::: Passage to read

Now we will revisit the Gaussian Mixture Model (GMM), to apply our semi-supervised EM algorithm. Let us consider a scenario where data is generated from $k\in\mathbb{N}$ Gaussian distributions, with unknown means $\mu_j\in \mathbb{R}^d$ and covariances $\Sigma_j\in \mathbb{S}^d_+$ where $j\in\{1,\ldots,k\}$. We have $m$ data points 
$x^{(i)}\in \mathbb{R}^d$, $i\in\{1,\ldots,m\}$, and each data point has a corresponding latent (hidden/unknown) variable $z^{(i)}\in \{1,\ldots,k\}$ indicating which distribution $x^{(i)}$ belongs to. Specifically, 
$z^{(i)}\sim {\rm Multinomial}(\phi)$, such that $\sum_{j=1}^k\phi_j =1$ and $\phi_j\geq 0$ for all $j$ and 
$x^{(i)}|z^{(i)}\sim \mathcal{N}(\mu_{z^{(i)}},\Sigma_{z^{(i)}})$
i.i.d. So, $\mu, \Sigma$, and $\phi$ are the model parameters.

::::::
::: Source material

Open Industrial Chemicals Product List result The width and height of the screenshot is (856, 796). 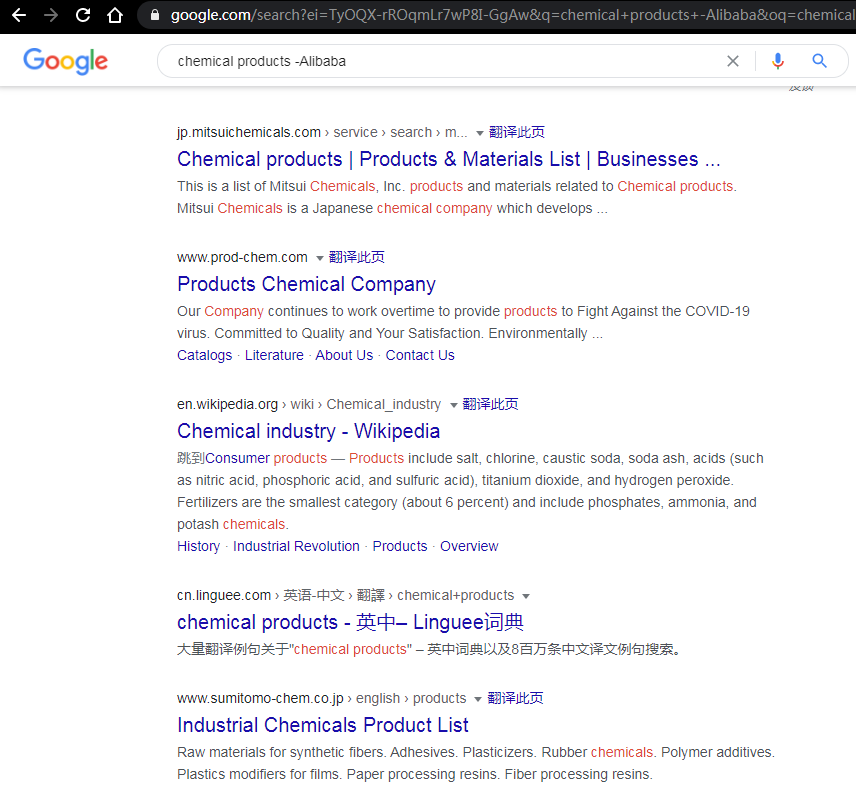(322, 725)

::::::

| Challenges |
1. Reproduce the Gaussian mixture model passage between "Now we will" and "the model parameters.", inclusive.
2. Write the next part of the Gaussian mixture model passage, picking up after its final sentence.
The listing stands apart from the Gaussian mixture model passage.

| Expected results |
1.
Now we will revisit the Gaussian Mixture Model (GMM), to apply our semi-supervised EM algorithm. Let us consider a scenario where data is generated from $k\in\mathbb{N}$ Gaussian distributions, with unknown means $\mu_j\in \mathbb{R}^d$ and covariances $\Sigma_j\in \mathbb{S}^d_+$ where $j\in\{1,\ldots,k\}$. We have $m$ data points 
$x^{(i)}\in \mathbb{R}^d$, $i\in\{1,\ldots,m\}$, and each data point has a corresponding latent (hidden/unknown) variable $z^{(i)}\in \{1,\ldots,k\}$ indicating which distribution $x^{(i)}$ belongs to. Specifically, 
$z^{(i)}\sim {\rm Multinomial}(\phi)$, such that $\sum_{j=1}^k\phi_j =1$ and $\phi_j\geq 0$ for all $j$ and 
$x^{(i)}|z^{(i)}\sim \mathcal{N}(\mu_{z^{(i)}},\Sigma_{z^{(i)}})$
i.i.d. So, $\mu, \Sigma$, and $\phi$ are the model parameters.

2.
We also have an additional $\tilde{m}$ data points $\tilde{x}^{(i)}\in \mathbb{R}^d$, $i\in\{1,\ldots,\tilde{m}\}$, and an associated observed variable $\tilde{z}\in\{1,\ldots,k\}$ indicating the distribution $x^{(i)}$ belong to.
Note that $\tilde{z}^{(i)}$ are known constants (in contrast to $z^{(i)}$ which are unknown random variables). As before, we assume $\tilde{x}^{(i)}|\tilde{z}^{(i)}\sim \mathcal{N}(\mu_{\tilde{z}^{(i)}},\Sigma_{\tilde{z}^{(i)}})$ i.i.d.

In summary we have $m+\tilde{m}$ examples, of which $m$ are unlabelled data points $x$'s with unobserved $z$'s and $m$ are labelled data points $\tilde{x}^{(i)}$ with corresponding observed labels $\tilde{z}^{(i)}$.
The traditional EM algorithm is designed to take only the $m$ unlabelled examples as input, and learn the model parameters $\mu, \Sigma$, and $\phi$.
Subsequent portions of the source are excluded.